Published on Jan 19, 2016

Abstract

Battery electric vehicle (BEV) is an electric vehicle that utilises chemical energy stored in rechargeable battery packs. Electric vehicles use electric motors instead of, or in addition to, internal combustion engines (ICEs). Vehicles using both electric motors and ICEs are called hybrid vehicles, and are usually not considered pure BEVs.

Overview

Relatively few of today's BEVs are capable of acceleration performance which exceeds that of equivalent-class conventional gasoline powered vehicles. An early solution was American Motors’ experimental Amitron piggyback system of batteries with one type designed for sustained speeds while a different set boosted acceleration then needed.
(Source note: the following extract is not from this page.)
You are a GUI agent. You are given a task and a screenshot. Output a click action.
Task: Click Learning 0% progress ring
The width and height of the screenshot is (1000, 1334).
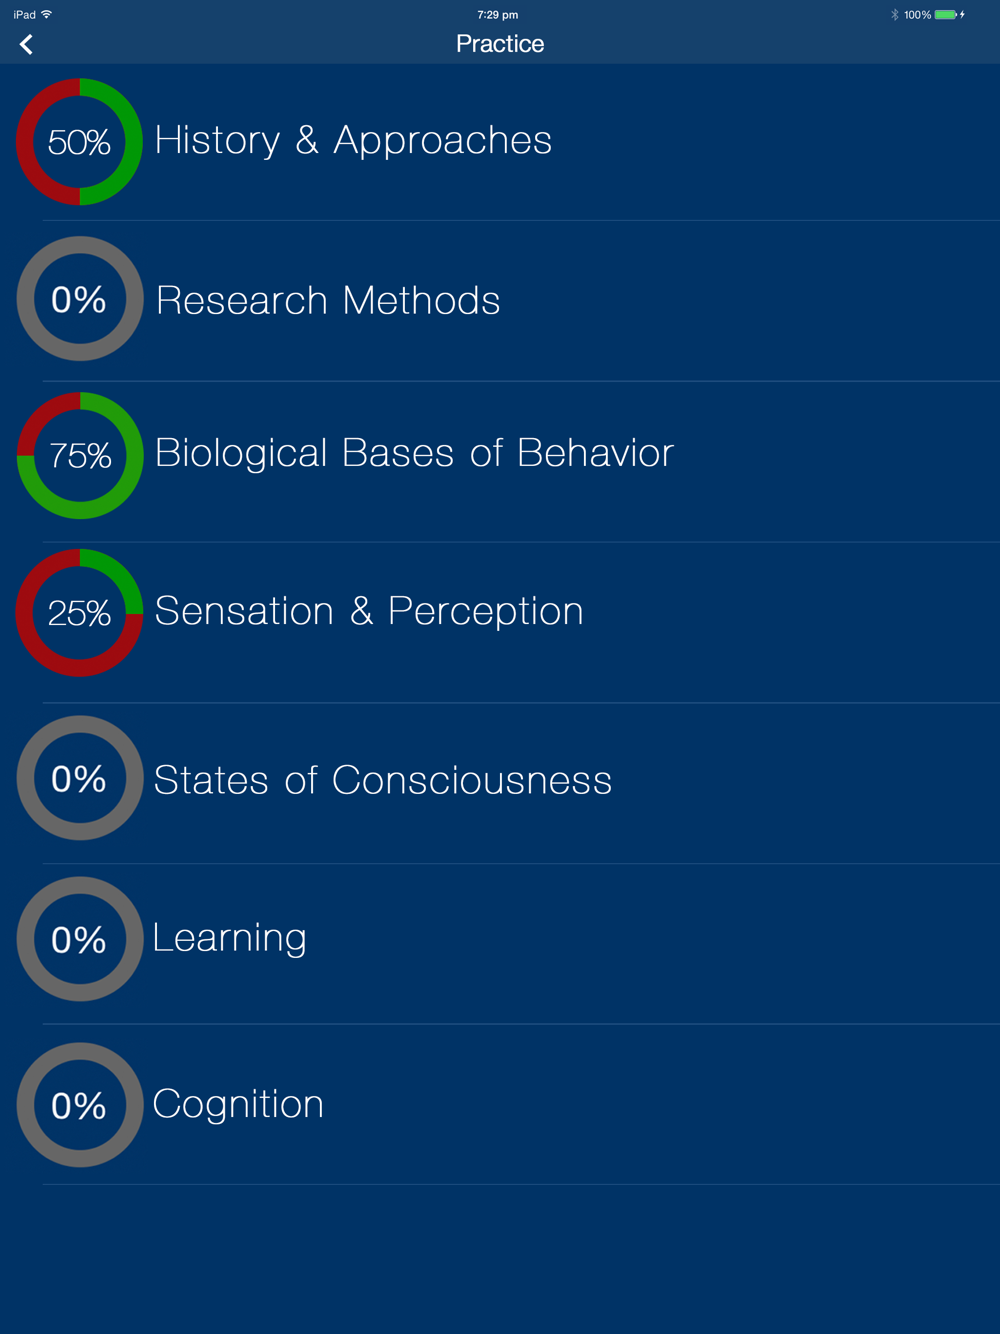coord(80,939)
Batteries are usually the most expensive component of BEVs. Although the cost of battery manufacture is substantial, increasing returns to scale may serve to lower their cost when BEVs are manufactured on the scale of modern internal combustion vehicles. For new battery technology considered appropriate for serious competition with internal combustion vehicles, large cost decreases will certainly occur when patents covering the new technologies expire.

Since the late 1990s, advances in battery technologies have been driven by skyrocketing demand for laptop computers and mobile phones, with consumer demand for more features, larger, brighter displays, and longer battery time driving research and development in the field. The BEV marketplace has reaped the benefits of these advances. If BEV production quotas had been met instead of being repealed, even more demand-driven R&D for large-scale battery technology would likely be taking place.

The range of a BEV depends on the number and type of batteries used, and the performance demands of the driver. The weight and type of vehicle also have an impact just as they do on the mileage of traditional vehicles. Electric vehicle conversions usually use lead-acid batteries because they are the most available and inexpensive. Such conversions generally have a range of 20 to 50 miles . Production EVs with lead-acid batteries are capable of up to 80 miles per charge. NiMH batteries have higher energy density and may deliver up to 120 miles of range.

New lithium-ion battery-equipped EVs provide 250-300 miles (400-500 km) of range per charge. Finding the balance of range versus performance, battery capacity versus weight, and battery type versus cost challenges every EV manufacturer. With an AC system regenerative braking can extend range by up to 50% under extreme traffic conditions without complete stopping. Otherwise, the range is extended by about 10 to 15% in city driving, and only negligibly in highway driving, depending upon terrain.